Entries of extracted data
>>>>

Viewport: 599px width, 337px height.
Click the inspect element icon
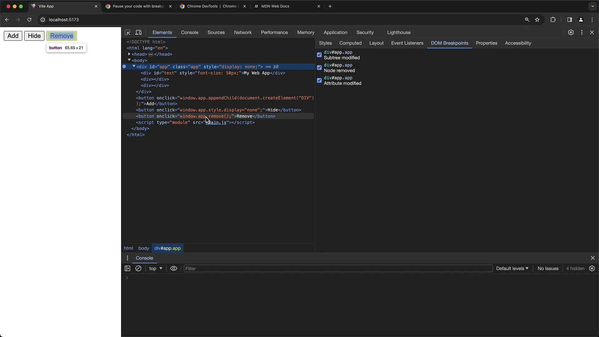pyautogui.click(x=128, y=32)
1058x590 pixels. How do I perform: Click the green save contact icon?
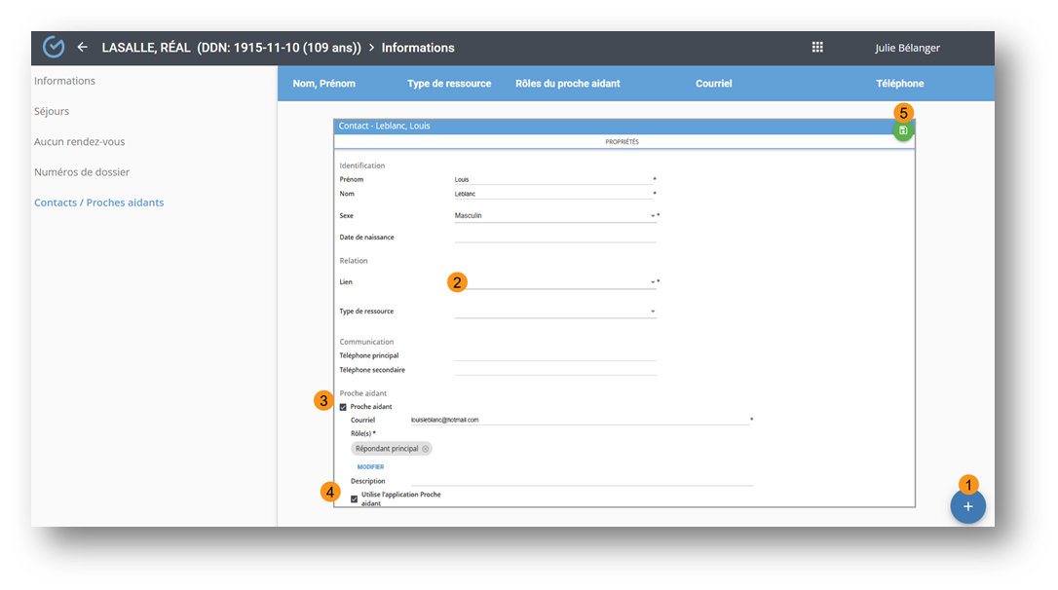coord(903,130)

<<<<

* EXERCISE: Identify every line above that contains the word "icon" and copy each of those lines in full.

* ANSWER TO THE TASK:
Click the inspect element icon
1058x590 pixels. How do I perform: Click the green save contact icon?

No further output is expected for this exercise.